Les États-Unis se sont traditionnellement appuyés sur des mesures gouvernementales qui soutiennent directement l’expansion de certains secteurs économiques au détriment d’autres jugés indésirables en raison de leur proximité avec les politiques socialistes. Cependant, face à la pandémie de COVID-19, aux perturbations de la chaîne d’approvisionnement mondiale, au changement climatique et à la montée en puissance de la Chine, l’administration de l’actuel président américain Joe Biden a adopté des politiques de soutien en offrant des incitations substantielles à l’investissement dans des secteurs stratégiquement importants de l’économie.

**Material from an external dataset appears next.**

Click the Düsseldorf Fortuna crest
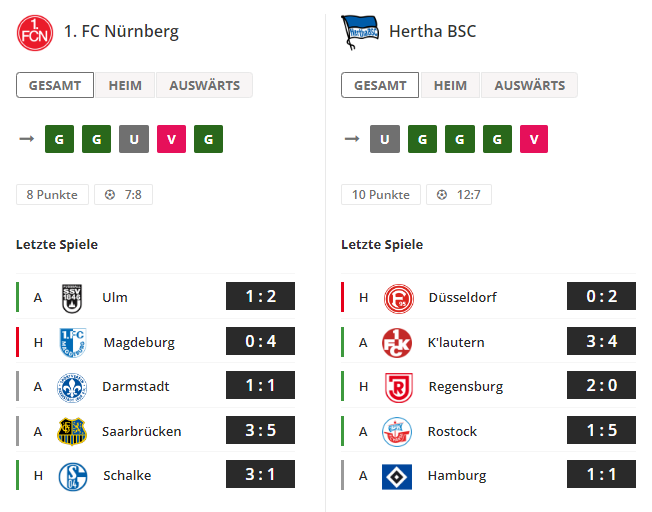 (398, 298)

Alors que certains ont supposé que la politique économique américaine reflète désormais les politiques dominées par l’État chinois, auxquelles Washington s’est opposé pendant des années, la représentante américaine au Commerce, Katherine Tai, affirme que les politiques de soutien américaines sont « le produit d’un système démocratique régi par l’État de droit » et sont « conçues pour fonctionner dans le cadre d’un système de marché afin d’influencer le comportement des entreprises ». Cela a suscité la controverse, les critiques affirmant que de telles politiques favorisent la concurrence déloyale et violent les règles de l’Organisation mondiale du commerce (OMC), tandis que d’autres les considèrent comme nécessaires à la suite de crises et pour renforcer la résilience d’une nation face à des menaces telles que le changement climatique et assurer la stabilité des services vitaux.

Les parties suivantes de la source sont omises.